Opinión Nacional

El Iletrado

Durante su mensaje anual a la Nación desde la Asamblea Nacional, el tte coronel, en un nuevo malabarismo ideológico, se confesó cristiano, así como también marxista. Dijo el Bonaparte tropical en su estilo cantinflérico: «Por primera vez asumo y lo asumo, y yo cuando asumo, asumo. Asumo el marxismo». Sin embargo, acotó de inmediato no haber leído El Capital, algo que no debe sorprender a nadie dada su incultura política. Para el iletrado de Miraflores, el hecho de haberse leído alguna nota panfletaria de corte marxista ­si es que alguna vez se la llegó a leer­ es más que suficiente para considerarse marxista. El marxismo no es literatura basura como El Oráculo del Guerrero (libro de cabecera del tte coronel por un buen tiempo). Es un método de análisis social que permite comprender el pasado para transformar el presente y alcanzar un futuro mejor. Obviamente, El Capital constituye la obra magna de Marx, donde demostró el carácter histórico de los modos de producción, así como las leyes que rigen su funcionamiento, rompiendo con la concepción antihistórica de los economistas clásicos y de sus leyes económicas. Un verdadero marxista no puede serlo sin haber leído El Capital.
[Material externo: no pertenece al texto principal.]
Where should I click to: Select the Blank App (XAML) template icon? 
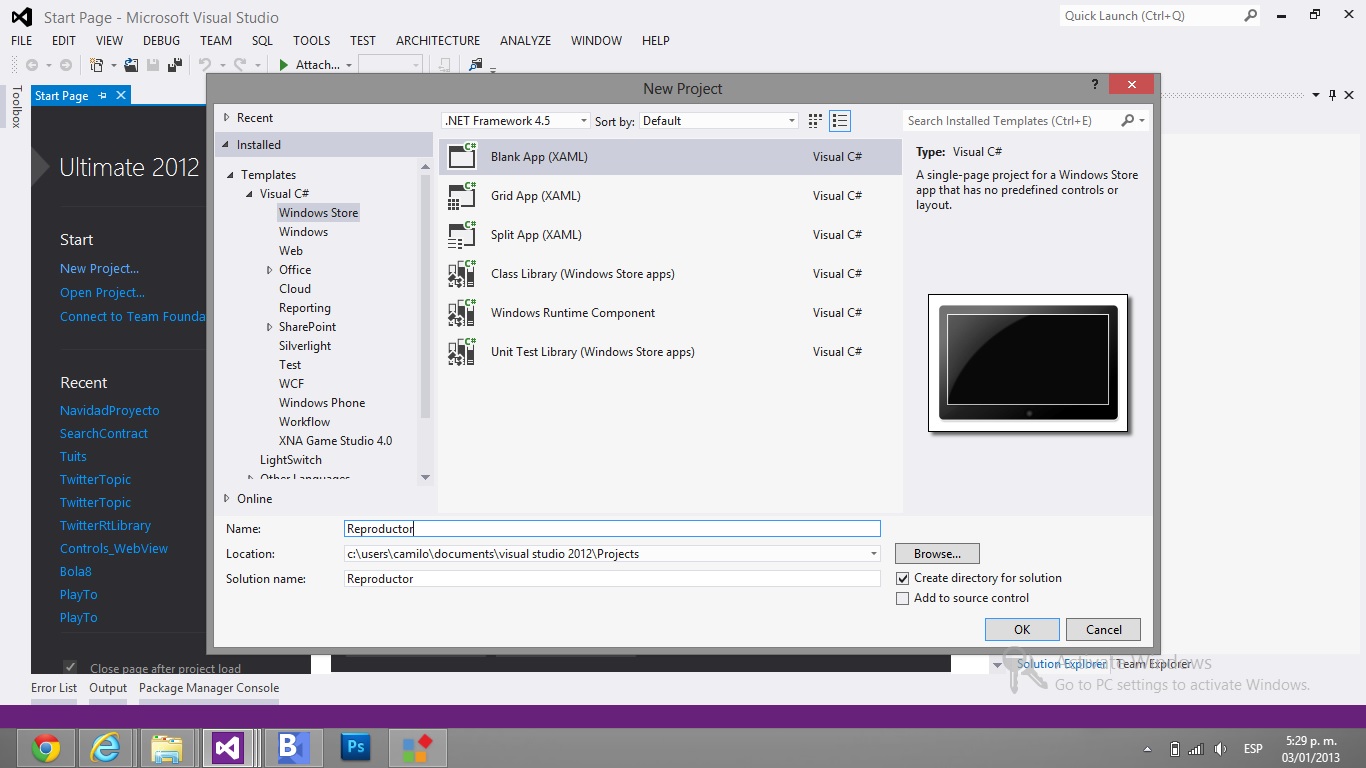coord(462,156)
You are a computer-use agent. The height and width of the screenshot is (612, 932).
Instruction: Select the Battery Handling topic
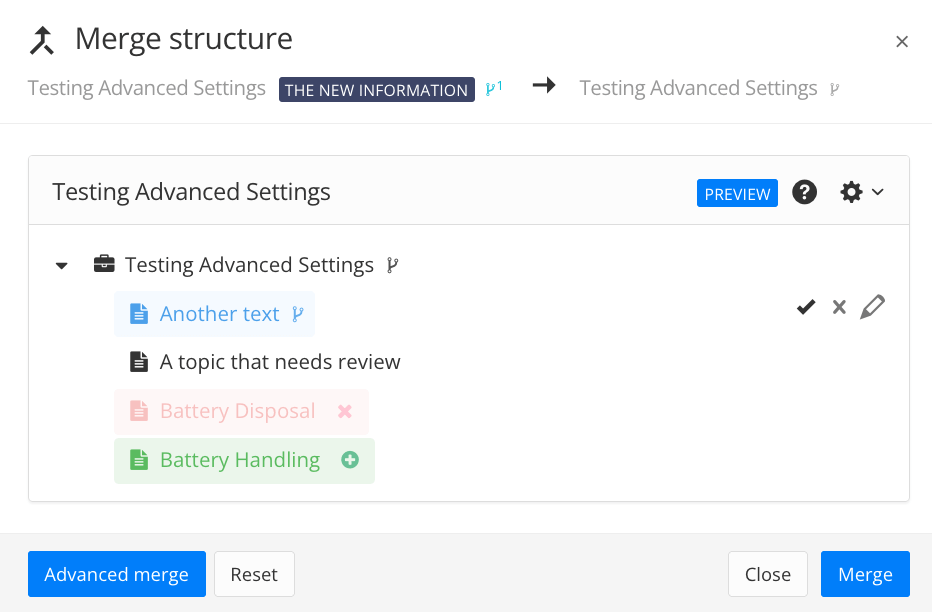(x=240, y=460)
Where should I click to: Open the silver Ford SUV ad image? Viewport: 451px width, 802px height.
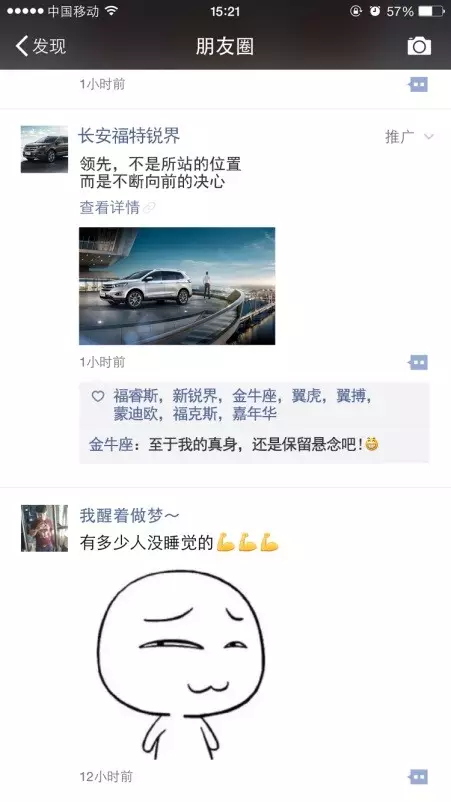[177, 286]
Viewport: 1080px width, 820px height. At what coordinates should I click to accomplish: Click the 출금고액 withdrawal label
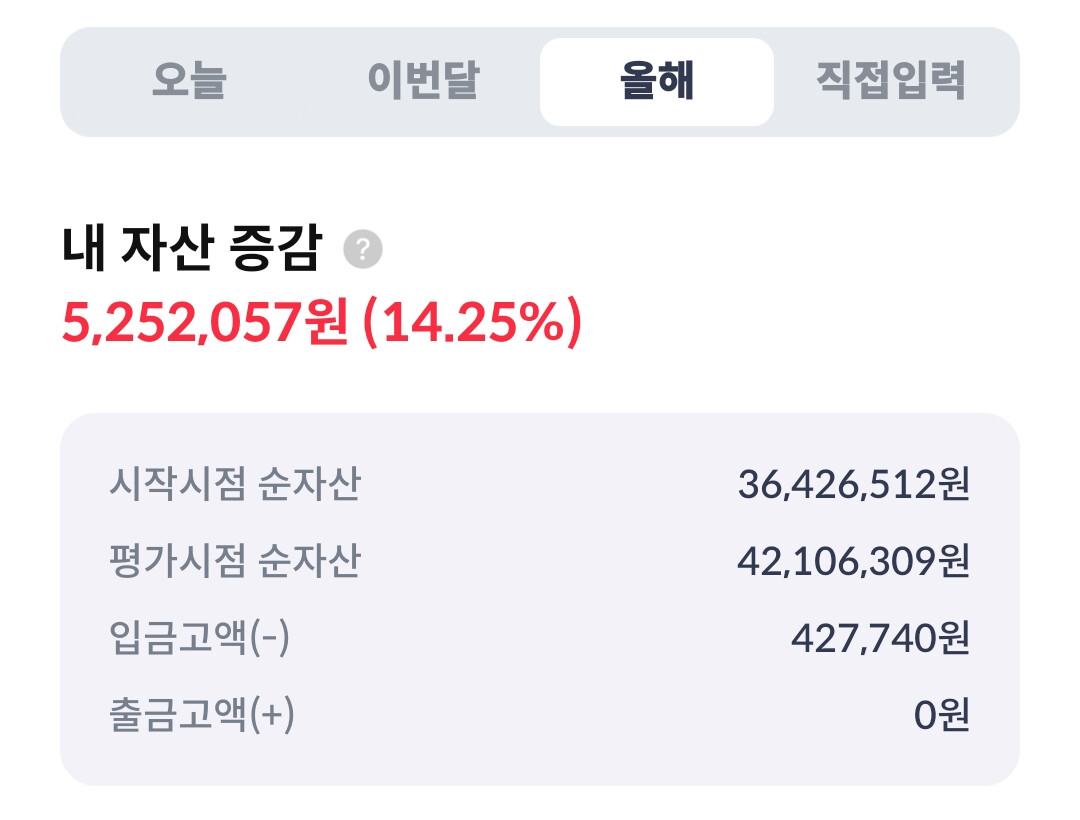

Su autobautismo en las aguas del marxismo contradice lo que afirmaba tiempo atrás: «…si el Partido Comunista sigue haciendo el planteamiento del marxismo-leninismo, allá ellos, yo no voy a pelear con ellos. Ahora el Partido Socialista no va a tomar las banderas del marxismo-leninismo, porque eso es un dogma que ya pasó» (28/7/2007). Inexplicablemente tres años más tarde, sin haberse aún leído El Capital sentenció: «El marxismo es la teoría más avanzada en la interpretación científica de la historia, de la realidad y es, sin duda, la más avanzada propuesta hacia el mundo que Cristo vino a anunciar aquí en la Tierra’».

El marxismo para el mandamás de Sabaneta, es el nuevo ícono que le sirve como coartada, para darle basamento a su capitalismo militarizado y autoritario. Obviamente es un absurdo disfrazar a Bolívar con el ropaje filosófico de Marx o asociar ideológicamente a Jesús y Marx. Sólo a un ignorante del marxismo se le ocurre desdeñar que el materialismo dialéctico, base científica del marxismo, rechaza todas las concepciones sobrenaturales, independientemente del ropaje del cual se revistan las religiones. Por ende, un cristiano no puede ser marxista. Pero, ¿qué sabe el burro de freno, y el caballo de aparejo? El proyecto que encarna el felón de Miraflores es un mazacote ideológico: socialista de palabra (Marx, Trotsky, Guevara, etc.), fascista de hecho (Schmitt, Ceresole). Es un proyecto militarista que promueve la mentira, el abuso de poder, el culto a la personalidad, y la violación de los derechos humanos, a fin de maximizar la estancia del tte coronel en el poder. Si algo contradistingue al pensamiento de Marx era su oposición a las camarillas de militares prepotentes, con ínfulas mesiánicas. Para Marx, los Napoleones le resultaban, primero, una tragedia y, después, una farsa.